• _GIVEN INFORMATION_:

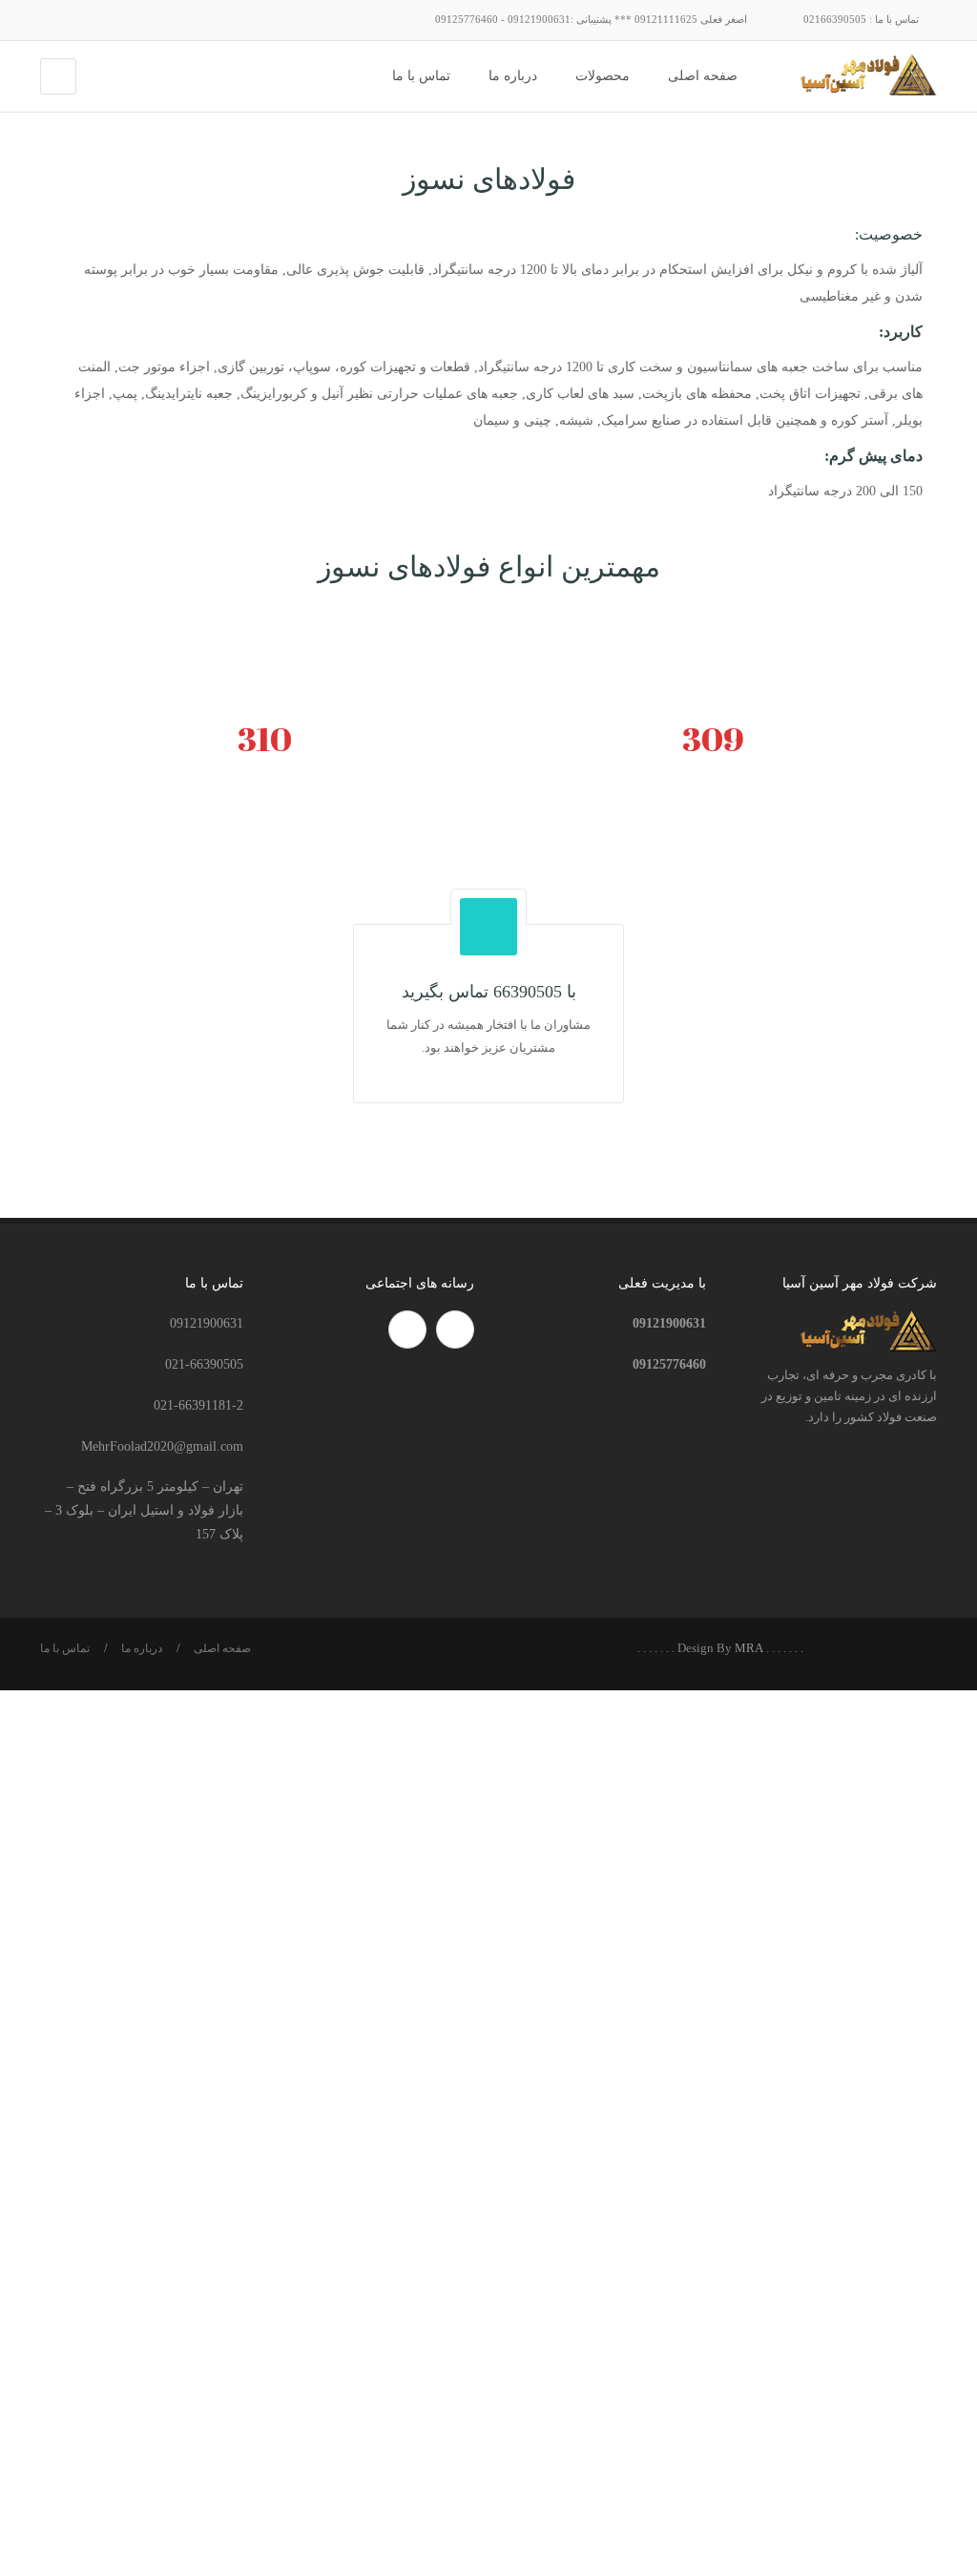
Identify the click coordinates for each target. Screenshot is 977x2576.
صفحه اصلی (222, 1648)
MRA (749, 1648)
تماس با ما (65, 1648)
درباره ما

• _EXERCISE REQUIREMENTS_:
Copy every record exactly; no pictures.

• _EXERCISE OUTPUT_:
Identify the click coordinates for each target. Screenshot is 977x2576.
صفحه اصلی (222, 1648)
MRA (749, 1648)
تماس با ما (65, 1648)
درباره ما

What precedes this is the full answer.